Two lawsuits have now been filed against the state of New Mexico by the Pojoaque Pueblo over a new gaming compact.

The Pojoaque have been embroiled in a dispute with the state in a federal appeals court, and have been operating their two casinos, Cities of Gold and Buffalo Thunder Resort, without a valid Class III gaming compact since their previously negotiated compact expired on June 30th.

The Pojoaque object to new compacts which have already been signed and submitted for several other tribes prior to the expiration of the compact.

The new lawsuit is part of the ongoing dispute over the Pojoaque casino operations, and a new compact which would increase revenue sharing.

The higher rate was questioned by The Bureau of Indian Affairs, wondering whether tribes are getting anything substantial in return, but the agency allowed the agreement to take effect to the extent its provisions remain consistent with Indian Gaming Regulatory Act (IGRA).

The most recent lawsuit accuses the New Mexico Gaming Control Board of illegally interfering with companies that do business with the tribe, and also accuses Governor Susana Martinez (R) of failing to negotiate a Class III compact in good faith as required by the IGRA.

In a filing on Saturday, the Pojoaque Pueblo asked a U.S. District Court to award them hundreds of millions in compensation for the state taking business away from them by attempting to prevent vendors from conducting business with them.

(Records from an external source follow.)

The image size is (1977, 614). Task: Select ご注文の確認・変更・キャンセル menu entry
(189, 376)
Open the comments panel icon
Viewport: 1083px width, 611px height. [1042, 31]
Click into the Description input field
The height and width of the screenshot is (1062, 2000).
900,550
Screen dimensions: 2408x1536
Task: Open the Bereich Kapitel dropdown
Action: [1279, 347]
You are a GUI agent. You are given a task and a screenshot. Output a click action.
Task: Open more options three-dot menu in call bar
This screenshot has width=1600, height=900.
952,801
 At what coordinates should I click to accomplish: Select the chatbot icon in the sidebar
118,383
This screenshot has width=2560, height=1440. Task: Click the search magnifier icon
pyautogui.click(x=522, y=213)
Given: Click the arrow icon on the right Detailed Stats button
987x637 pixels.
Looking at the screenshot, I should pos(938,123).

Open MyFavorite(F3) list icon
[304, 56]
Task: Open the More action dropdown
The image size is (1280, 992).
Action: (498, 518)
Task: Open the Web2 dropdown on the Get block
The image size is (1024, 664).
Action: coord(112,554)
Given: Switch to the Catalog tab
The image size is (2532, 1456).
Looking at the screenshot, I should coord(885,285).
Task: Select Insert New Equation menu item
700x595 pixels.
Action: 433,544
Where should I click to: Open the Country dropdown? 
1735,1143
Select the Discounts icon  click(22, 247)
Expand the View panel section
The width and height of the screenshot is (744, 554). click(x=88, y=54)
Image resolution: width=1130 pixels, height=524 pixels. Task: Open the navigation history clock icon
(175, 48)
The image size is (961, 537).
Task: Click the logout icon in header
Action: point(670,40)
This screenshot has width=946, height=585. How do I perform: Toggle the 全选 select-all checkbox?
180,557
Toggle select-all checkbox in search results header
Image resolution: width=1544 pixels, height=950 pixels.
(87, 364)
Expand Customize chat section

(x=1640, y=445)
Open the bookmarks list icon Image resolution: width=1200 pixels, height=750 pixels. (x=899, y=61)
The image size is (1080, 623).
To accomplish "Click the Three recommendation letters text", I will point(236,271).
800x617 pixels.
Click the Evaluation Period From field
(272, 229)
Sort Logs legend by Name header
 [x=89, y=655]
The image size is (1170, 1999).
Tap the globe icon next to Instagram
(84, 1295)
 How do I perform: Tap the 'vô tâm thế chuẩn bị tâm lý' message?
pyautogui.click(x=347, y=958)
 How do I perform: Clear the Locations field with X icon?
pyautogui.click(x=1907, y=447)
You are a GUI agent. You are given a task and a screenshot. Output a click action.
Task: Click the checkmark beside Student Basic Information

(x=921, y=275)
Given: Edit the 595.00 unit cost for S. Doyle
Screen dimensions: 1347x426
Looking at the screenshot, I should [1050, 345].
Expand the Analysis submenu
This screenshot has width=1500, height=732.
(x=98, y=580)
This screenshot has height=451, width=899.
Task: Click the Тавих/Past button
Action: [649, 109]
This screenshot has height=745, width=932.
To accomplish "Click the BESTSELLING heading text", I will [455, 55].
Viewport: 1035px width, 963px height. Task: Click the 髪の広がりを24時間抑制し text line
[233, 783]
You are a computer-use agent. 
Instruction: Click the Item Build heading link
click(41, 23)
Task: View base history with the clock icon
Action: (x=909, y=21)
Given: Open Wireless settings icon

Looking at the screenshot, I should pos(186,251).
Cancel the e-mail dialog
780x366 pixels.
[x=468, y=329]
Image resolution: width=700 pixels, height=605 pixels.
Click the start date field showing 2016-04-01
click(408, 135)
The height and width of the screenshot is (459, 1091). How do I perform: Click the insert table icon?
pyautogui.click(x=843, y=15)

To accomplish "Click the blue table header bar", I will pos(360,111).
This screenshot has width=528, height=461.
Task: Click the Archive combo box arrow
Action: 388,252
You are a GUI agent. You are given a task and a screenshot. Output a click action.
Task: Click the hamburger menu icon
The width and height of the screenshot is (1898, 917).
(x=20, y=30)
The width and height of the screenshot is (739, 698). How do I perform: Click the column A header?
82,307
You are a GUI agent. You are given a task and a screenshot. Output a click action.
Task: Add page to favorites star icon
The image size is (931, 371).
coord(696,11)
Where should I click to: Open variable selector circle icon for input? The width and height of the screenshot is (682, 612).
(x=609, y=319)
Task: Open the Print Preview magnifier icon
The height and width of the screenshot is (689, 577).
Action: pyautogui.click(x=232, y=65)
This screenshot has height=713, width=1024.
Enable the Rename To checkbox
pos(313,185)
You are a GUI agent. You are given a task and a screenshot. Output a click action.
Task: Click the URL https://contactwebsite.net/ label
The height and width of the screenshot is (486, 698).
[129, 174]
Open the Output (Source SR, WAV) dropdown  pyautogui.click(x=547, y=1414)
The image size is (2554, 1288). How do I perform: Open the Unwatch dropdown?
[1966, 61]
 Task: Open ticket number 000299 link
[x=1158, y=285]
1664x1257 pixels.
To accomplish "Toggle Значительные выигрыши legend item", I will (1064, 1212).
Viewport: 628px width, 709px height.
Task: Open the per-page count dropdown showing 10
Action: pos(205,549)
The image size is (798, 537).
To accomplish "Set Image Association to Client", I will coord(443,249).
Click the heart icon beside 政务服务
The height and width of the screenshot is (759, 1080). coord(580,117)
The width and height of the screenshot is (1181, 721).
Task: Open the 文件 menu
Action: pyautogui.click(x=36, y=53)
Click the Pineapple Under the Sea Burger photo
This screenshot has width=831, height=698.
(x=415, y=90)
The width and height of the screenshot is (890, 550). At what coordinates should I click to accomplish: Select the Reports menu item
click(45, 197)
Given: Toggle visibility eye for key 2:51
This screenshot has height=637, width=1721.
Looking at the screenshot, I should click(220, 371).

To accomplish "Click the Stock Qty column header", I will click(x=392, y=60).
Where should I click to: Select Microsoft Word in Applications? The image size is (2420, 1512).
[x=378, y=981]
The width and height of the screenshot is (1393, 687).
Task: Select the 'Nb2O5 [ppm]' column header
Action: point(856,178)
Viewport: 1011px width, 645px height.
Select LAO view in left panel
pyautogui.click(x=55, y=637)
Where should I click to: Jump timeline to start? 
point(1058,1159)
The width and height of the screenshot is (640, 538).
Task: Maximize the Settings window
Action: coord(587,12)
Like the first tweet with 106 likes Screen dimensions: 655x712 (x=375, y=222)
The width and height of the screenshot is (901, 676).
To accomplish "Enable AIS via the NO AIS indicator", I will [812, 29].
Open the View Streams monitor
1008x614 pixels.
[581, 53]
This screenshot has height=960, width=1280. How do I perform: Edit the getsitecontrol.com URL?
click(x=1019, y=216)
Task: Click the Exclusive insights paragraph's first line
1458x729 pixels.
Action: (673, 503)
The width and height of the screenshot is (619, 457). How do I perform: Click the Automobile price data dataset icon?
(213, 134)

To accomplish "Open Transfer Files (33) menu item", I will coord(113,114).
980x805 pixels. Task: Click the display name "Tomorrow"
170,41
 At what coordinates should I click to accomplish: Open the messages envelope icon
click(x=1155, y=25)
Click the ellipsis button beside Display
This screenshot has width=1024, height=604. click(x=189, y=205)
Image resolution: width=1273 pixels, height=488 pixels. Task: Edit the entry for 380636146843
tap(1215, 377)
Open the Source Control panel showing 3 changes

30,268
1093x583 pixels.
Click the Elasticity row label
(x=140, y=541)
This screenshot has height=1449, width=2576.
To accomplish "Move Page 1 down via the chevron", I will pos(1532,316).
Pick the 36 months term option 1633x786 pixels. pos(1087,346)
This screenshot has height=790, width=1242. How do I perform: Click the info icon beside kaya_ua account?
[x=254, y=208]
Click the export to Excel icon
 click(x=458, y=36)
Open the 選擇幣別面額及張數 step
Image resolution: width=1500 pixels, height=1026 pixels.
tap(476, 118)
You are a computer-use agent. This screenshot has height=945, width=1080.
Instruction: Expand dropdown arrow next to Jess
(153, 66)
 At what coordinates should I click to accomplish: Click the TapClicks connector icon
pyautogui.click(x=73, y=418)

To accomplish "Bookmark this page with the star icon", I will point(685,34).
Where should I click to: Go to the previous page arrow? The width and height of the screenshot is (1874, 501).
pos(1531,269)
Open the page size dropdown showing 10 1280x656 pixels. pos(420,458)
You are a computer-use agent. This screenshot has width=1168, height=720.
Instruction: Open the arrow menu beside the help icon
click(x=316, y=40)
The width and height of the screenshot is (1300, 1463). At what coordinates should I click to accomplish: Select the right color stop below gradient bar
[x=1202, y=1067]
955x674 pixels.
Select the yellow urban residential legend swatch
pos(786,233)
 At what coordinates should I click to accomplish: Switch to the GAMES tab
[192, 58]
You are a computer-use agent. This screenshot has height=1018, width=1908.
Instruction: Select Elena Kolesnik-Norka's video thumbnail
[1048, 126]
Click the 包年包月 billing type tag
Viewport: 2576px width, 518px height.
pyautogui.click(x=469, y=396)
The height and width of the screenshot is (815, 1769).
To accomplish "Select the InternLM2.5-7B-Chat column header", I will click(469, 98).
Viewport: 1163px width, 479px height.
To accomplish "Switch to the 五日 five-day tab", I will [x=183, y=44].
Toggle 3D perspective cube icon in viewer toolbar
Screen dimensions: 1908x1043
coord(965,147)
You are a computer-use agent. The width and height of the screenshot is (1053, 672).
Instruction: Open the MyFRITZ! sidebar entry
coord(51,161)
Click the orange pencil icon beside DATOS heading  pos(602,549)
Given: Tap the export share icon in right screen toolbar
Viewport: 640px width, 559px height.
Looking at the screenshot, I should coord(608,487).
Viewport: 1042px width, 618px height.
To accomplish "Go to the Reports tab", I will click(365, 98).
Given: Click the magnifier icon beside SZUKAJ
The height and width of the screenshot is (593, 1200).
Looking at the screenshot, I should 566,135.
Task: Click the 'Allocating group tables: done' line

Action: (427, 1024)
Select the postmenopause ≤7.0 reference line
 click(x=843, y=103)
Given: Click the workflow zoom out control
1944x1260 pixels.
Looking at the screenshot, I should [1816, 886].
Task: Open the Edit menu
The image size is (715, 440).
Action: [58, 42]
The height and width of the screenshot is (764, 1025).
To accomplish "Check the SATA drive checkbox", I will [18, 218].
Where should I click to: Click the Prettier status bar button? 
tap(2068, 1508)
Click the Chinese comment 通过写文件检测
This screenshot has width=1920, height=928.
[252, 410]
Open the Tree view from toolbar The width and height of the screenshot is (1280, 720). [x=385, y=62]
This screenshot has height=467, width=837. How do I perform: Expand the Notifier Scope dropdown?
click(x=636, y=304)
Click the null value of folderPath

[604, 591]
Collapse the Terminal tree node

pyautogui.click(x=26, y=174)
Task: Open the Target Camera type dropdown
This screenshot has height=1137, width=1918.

The Pojoaque contend that denying license and renewal applications of individuals who do business with them is beyond the scope of the state, and that preventing equipment replacement and services is in breach of their contracts with the Pueblo.

According to the lawsuit, the Pojoaque provides 1,500 jobs and has a $43 million payroll and that that the higher revenue sharing terms will cause loss of revenue, layoffs, and will diminish the number of services provided by the government on the reservation.

The Pueblo formally requested that the State enter into a compact regarding the Pueblo’s Class III gaming activities on its Indian lands beyond the expiration of the current compact.

More than 180 days have expired since the Pueblo made its initial request.

The dispute is now before the 10th Circuit Court of Appeals, and according to the U.S. Attorney’s Office, it won’t take action against the tribe while the case is pending.